To solve this problem effectively, we will utilize the following fundamental concepts and formulas from coordinate geometry:

• Equation of a Tangent to a Parabola $y^2 = 4ax$ (Slope Form): If a line with slope $m$ is tangent to the parabola $y^2 = 4ax$, its equation is given by: $y = mx + \frac{a}{m}$ Rationale: This formula allows us to express any tangent line to this type of parabola solely in terms of its slope $m$ and the parabola's focal parameter $a$.

• Equation of a Tangent to a Parabola $x^2 = 4ay$ (Slope Form): Similarly, if a line with slope $m$ is tangent to the parabola $x^2 = 4ay$, its equation is given by: $y = mx - am^2$ Rationale: This is the corresponding slope-form tangent equation for parabolas opening upwards or downwards.

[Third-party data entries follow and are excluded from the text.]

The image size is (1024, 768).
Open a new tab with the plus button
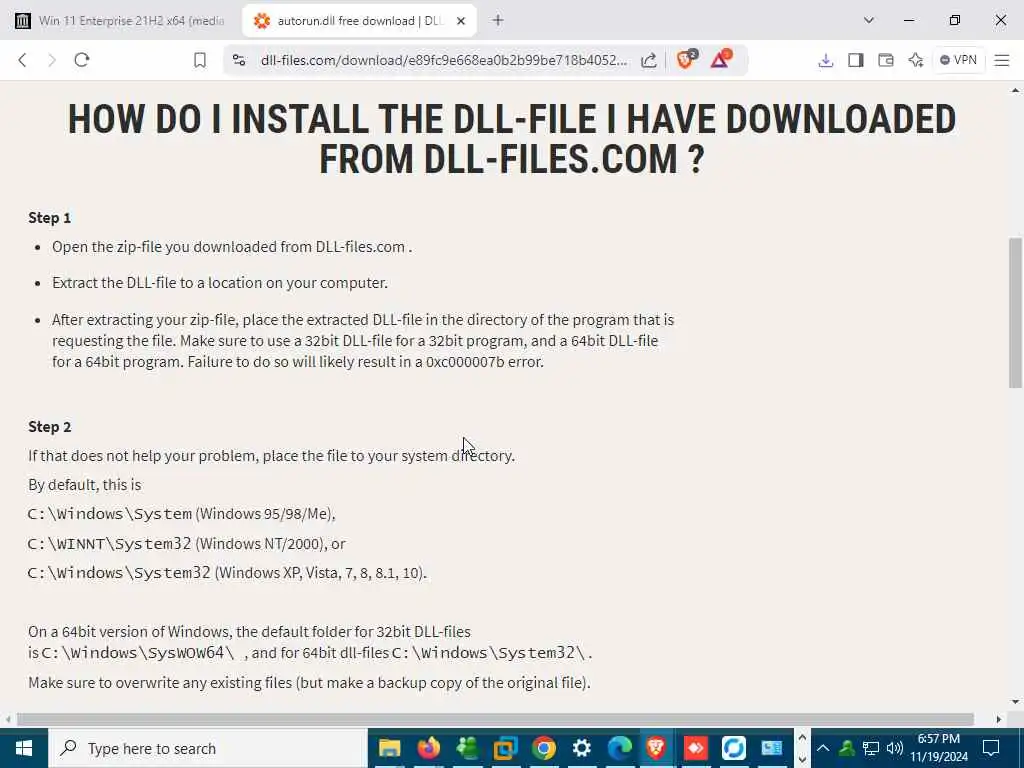pyautogui.click(x=498, y=20)
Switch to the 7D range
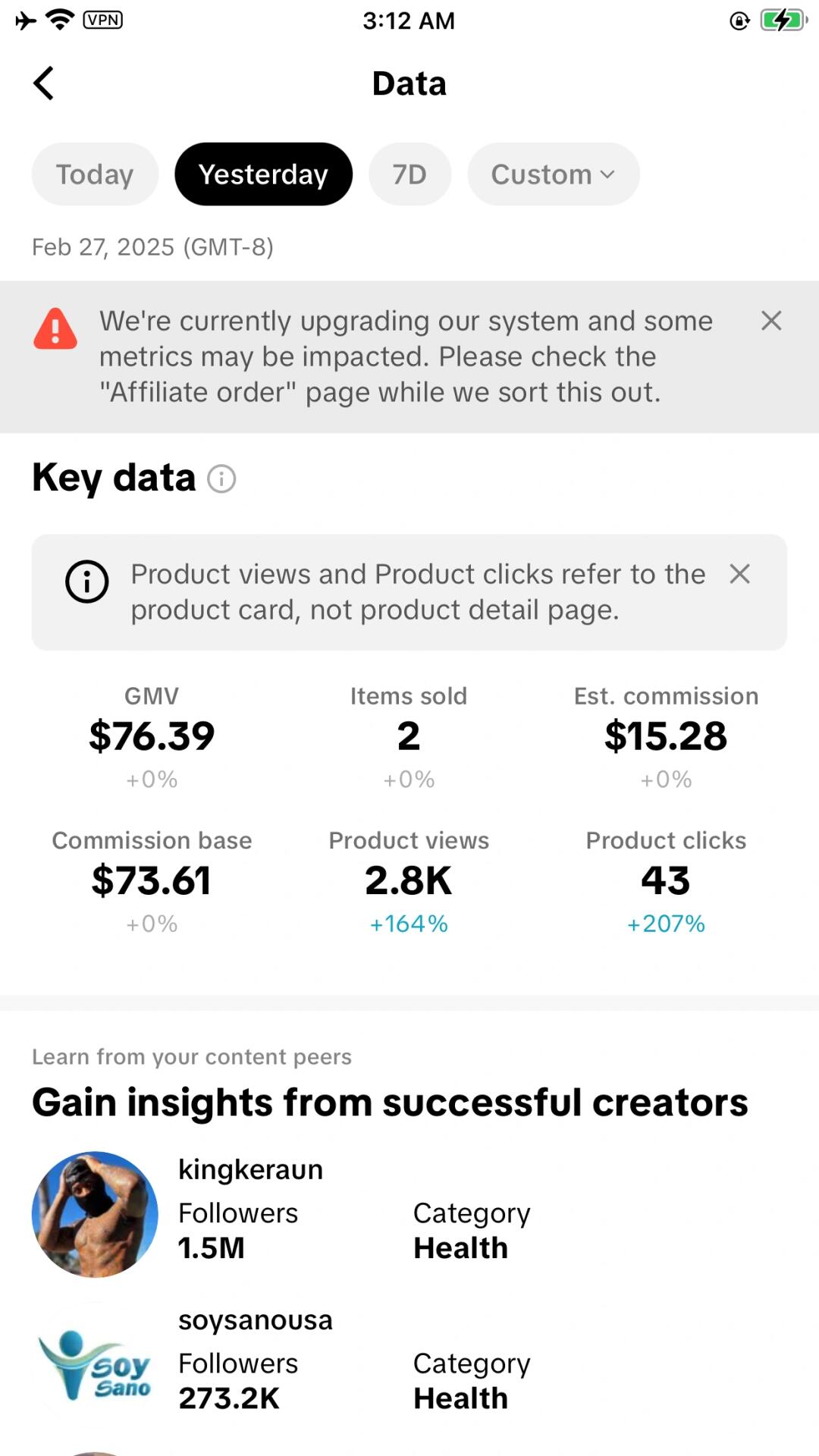This screenshot has height=1456, width=819. point(410,174)
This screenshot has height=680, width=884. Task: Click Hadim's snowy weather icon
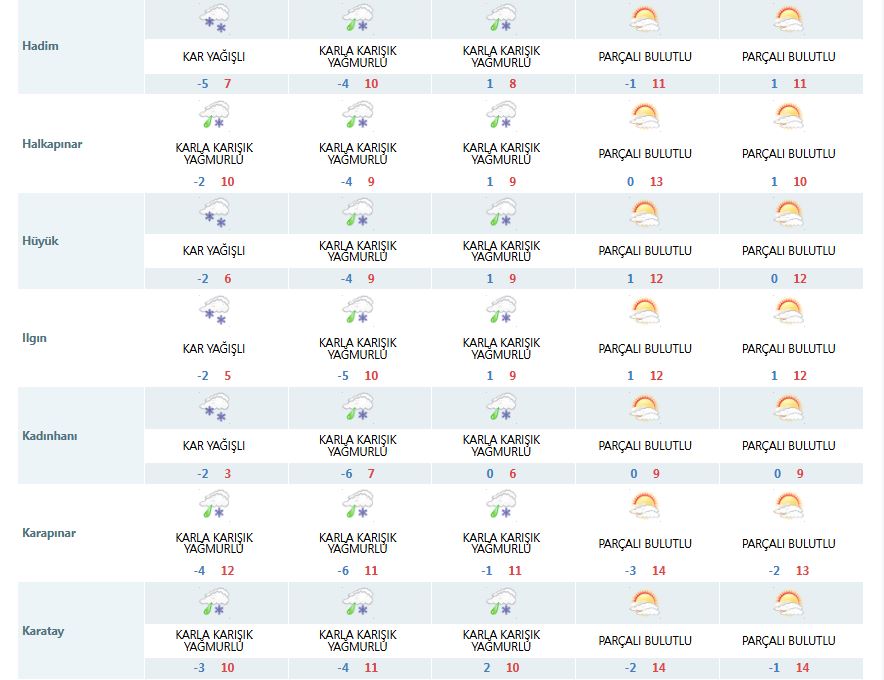tap(215, 19)
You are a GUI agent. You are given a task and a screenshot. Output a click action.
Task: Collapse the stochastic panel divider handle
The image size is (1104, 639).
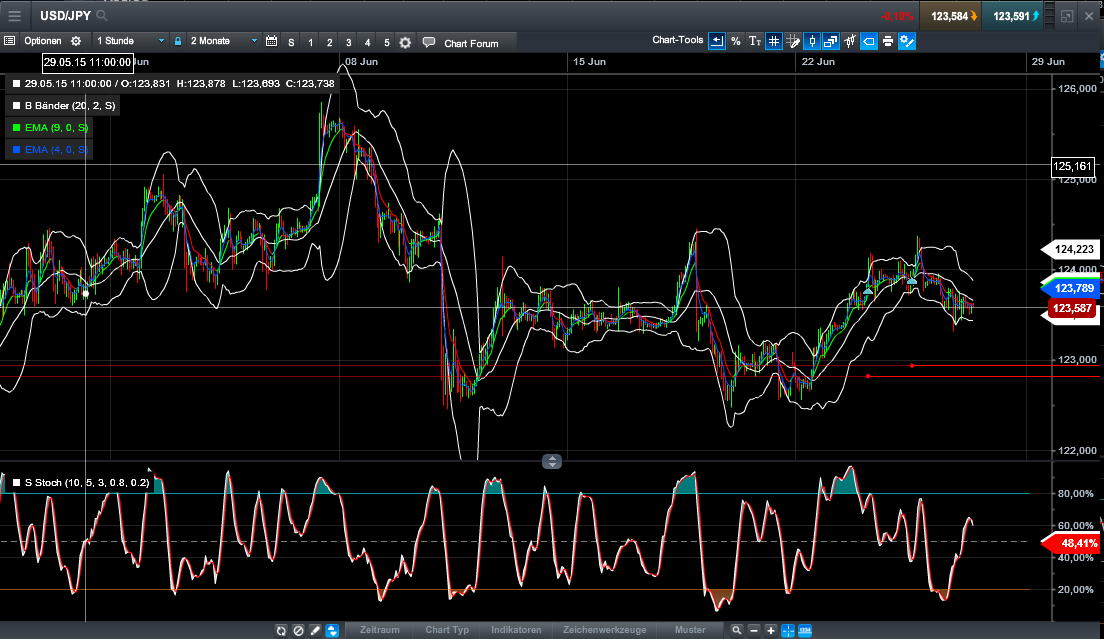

It's crucial to distinguish this from the previous form.

• Condition for Tangency of a Line to a Circle: A straight line $Ax + By + C = 0$ is tangent to a circle with center $(x_0, y_0)$ and radius $r$ if and only if the perpendicular distance from the center of the circle to the line is equal to the radius $r$. The distance $d$ is calculated using the formula: $d = \frac{|Ax_0 + By_0 + C|}{\sqrt{A^2 + B^2}}$ For a circle centered at the origin $(0,0)$ with radius $r$, this condition simplifies to: $r = \frac{|C|}{\sqrt{A^2 + B^2}}$ Rationale: This geometric condition is the definitive test for tangency. If the distance from the center to the line is less than the radius, the line intersects the circle; if it's greater, it doesn't intersect. Only when it equals the radius is it a tangent.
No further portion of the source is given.